Research needs to be reported transparently so readers can critically assess the strengths and weaknesses of the design, conduct, and analysis of studies. Reporting guidelines have been developed to ...inform reporting for a variety of study designs. The objective of this study was to identify whether there is a need to develop a reporting guideline for survey research.
We conducted a three-part project: (1) a systematic review of the literature (including "Instructions to Authors" from the top five journals of 33 medical specialties and top 15 general and internal medicine journals) to identify guidance for reporting survey research; (2) a systematic review of evidence on the quality of reporting of surveys; and (3) a review of reporting of key quality criteria for survey research in 117 recently published reports of self-administered surveys.
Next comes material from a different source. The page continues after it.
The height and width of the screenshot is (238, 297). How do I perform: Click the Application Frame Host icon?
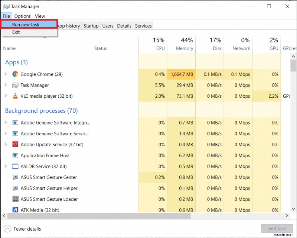click(15, 155)
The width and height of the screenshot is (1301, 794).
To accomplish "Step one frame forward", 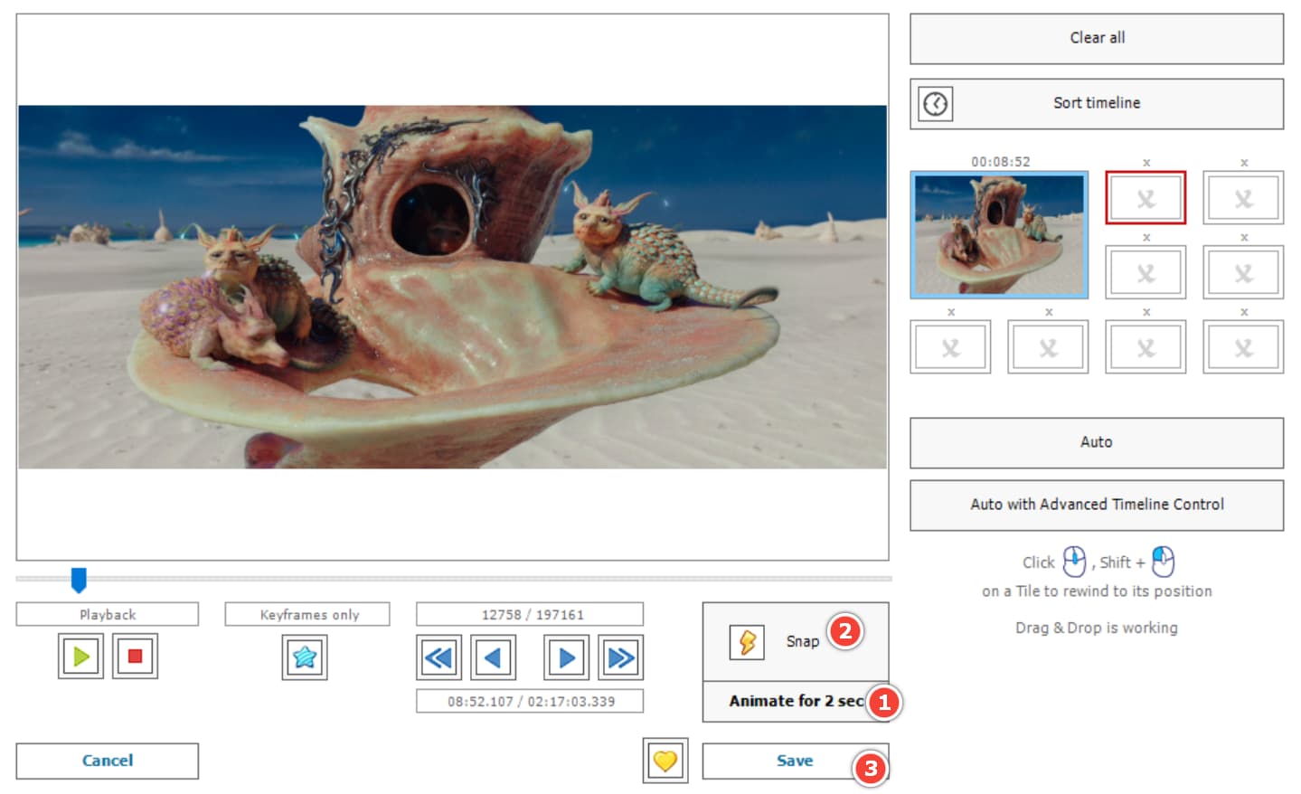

Fewer than 7% of medical journals (n = 165) provided guidance to authors on survey research despite a majority having published survey-based studies in recent years. We identified four published checklists for conducting or reporting survey research, none of which were validated. We identified eight previous reviews of survey reporting quality, which focused on issues of non-response and accessibility of questionnaires. Our own review of 117 published survey studies revealed that many items were poorly reported: few studies provided the survey or core questions (35%), reported the validity or reliability of the instrument (19%), defined the response rate (25%), discussed the representativeness of the sample (11%), or identified how missing data were handled (11%).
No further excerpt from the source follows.